A Comissão Política de Oliveira do Hospital do Partido Social Democrata reafirma em comunicado que não recusou qualquer candidato a militante para aquela força política. O presidente do organismo, Nuno Vilafanha, diz que apenas procurava com a convocatória ter uma conversa para conhecer melhor os aspirantes a militantes. E explica que chegaram à concelhia apenas 15 propostas e não 30, como foi afirmado, na notícia do CBS, a qual apelida de “falaciosa”.
Afirmando que se “cumpriu o que está estabelecido nos regulamentos”, Nuno Vilafanha sublinha que com aquele procedimento pretendeu evitar “que se façam militantes sem conhecimento ou vontade dos mesmos como ocorreu no Partido Socialista, ao que se julga também em Oliveira do Hospital, criando problemas jurídicos e processuais”.
“Qualquer pessoa perceberá que se os candidatos não compareceram à reunião e não contactaram a Comissão Política de Secção (CPS) não poderiam receber um parecer favorável da mesma”, continua, acrescentando que tem provas da devolução de algumas das cartas registadas a convidar para o encontro de esclarecimento, o que no seu entender, indiciam moradas ou outras informações incorrectas. “A CPS não é responsável por estes acontecimentos”, sublinha.

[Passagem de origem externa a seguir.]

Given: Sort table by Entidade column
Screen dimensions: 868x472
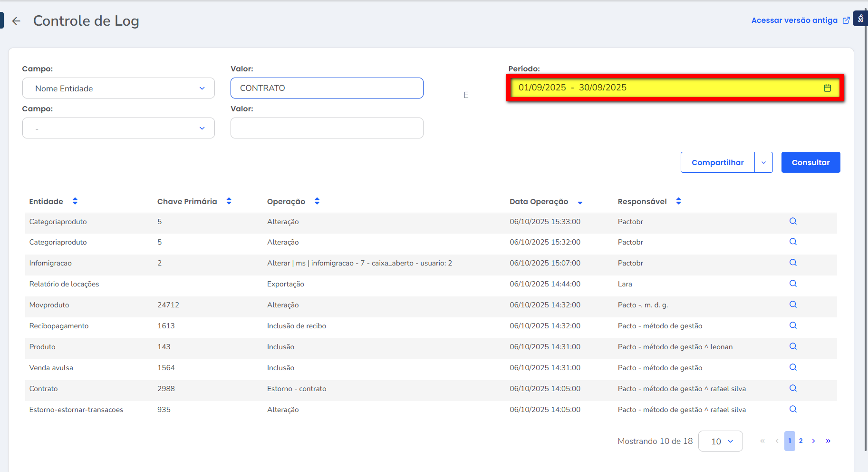Looking at the screenshot, I should (x=75, y=201).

O Presidente da Comissão Politica Social Democrata responsabiliza, de resto, por toda esta situação, que classifica de desconfortável, aqueles que “trataram de forma leviana estes assuntos”. “Agora de forma cínica e mentirosa, tentam culpar os outros pela sua irresponsabilidade através de artigos e falsas notícias”, acusa. E a atestar a sua boa vontade em aceitar os candidatos a militantes propostos, Nuno Vilafanha cita a título de exemplo o parecer favorável dado aos candidatos que compareceram na reunião.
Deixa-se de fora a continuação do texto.